By Randy Dotinga, Gay.com / PlanetOut.com Network

SUMMARY: Looking for a new and improved high, gay club-goers across the country are combining ecstasy with potent substances like cocaine, ketamine and methamphetamine.

Looking for a new and improved high, gay club-goers across the country are combining ecstasy with potent substances like cocaine, ketamine and methamphetamine.

It's not clear if the concoctions -- often known as "trail mix" -- are anything more than an isolated problem in the drug-saturated club scene. But health researchers have received reports about ecstasy mixtures from New York City, Boston, Los Angeles and Miami.

"Not too many people do this, but it's a phenomenon that has popped up. My concern is that people might inadvertently overdose because they don't know what they're taking," said Patricia Case, a Harvard Medical School urban health expert who's supervising a study into drug use at clubs.

Researchers interviewed 100 club-goers in New York and Boston. The reports for Miami and Los Angeles come from other researchers.

"Trail mix" is only one of several names for powdered mixtures of crushed Ecstasy pills and one or more other drugs, she said. The drugs are combined in "bumpers" - small containers - and then inhaled to get a high that lasts for hours longer than usual, she said.

"They're making these mixtures to their own taste. It's a way of having a lower-level experience over a longer period of time," Case said.

Ketamine -- a mind-blurring sedative that's mainly used by veterinarians -- is perhaps the most popular element of "trail mix" other than ecstasy itself, Case said. The drug is also known as "K" and "Special K."

People who take too much ecstasy with ketamine become overly sedated, in a glassy-eyed state known as the "K-hole," Case said.

In some cases, she said, the impotency drug Viagra is added to the mixture to return sexual function that may be lost due to drug use.

Case cautioned that "trail mix" shouldn't be seen as a specifically gay problem. "I don't think it's an exceptional thing that gay men do," she said. "If we were looking at equally sophisticated heterosexual drug users, we'd see similar things."

In New York City, officials at the Gay Men's Health Crisis organization are aware that some men are combining ecstasy with other drugs, but it doesn't seem to be a major problem yet, said spokesman Marty Algaze.

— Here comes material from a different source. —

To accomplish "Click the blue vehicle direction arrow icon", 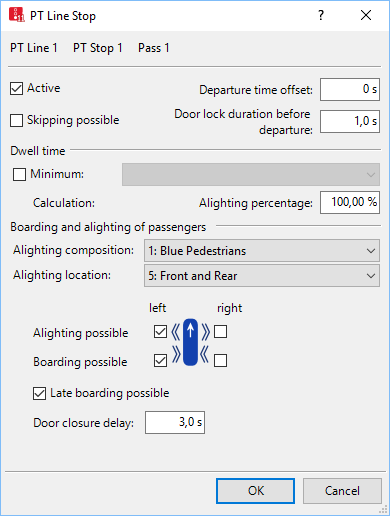I will pyautogui.click(x=190, y=342).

Regardless of who mixes ecstasy with other drugs, any combination can increase the risk of health problems. For one thing, Case said, it's not clear how the drugs interact with AIDS medications. (San Francisco's Haight Ashbury Free Clinics provide advice on the possible risks of recreational drug use by people with HIV.)

Also, mixing stimulants with ecstasy -- which is also a form of stimulant -- could dangerously speed up the body, said Dr. Charles Moore, medial director of Kaiser Permanente Health Plan's Chemical Dependency Recovery Program in Sacramento, Calif.

"The major problem is that we often don't know what we're dealing with," he added. "Because they're illegal or hard to get a hold of, you don't have the same kind of safeguards you do even with something like alcohol."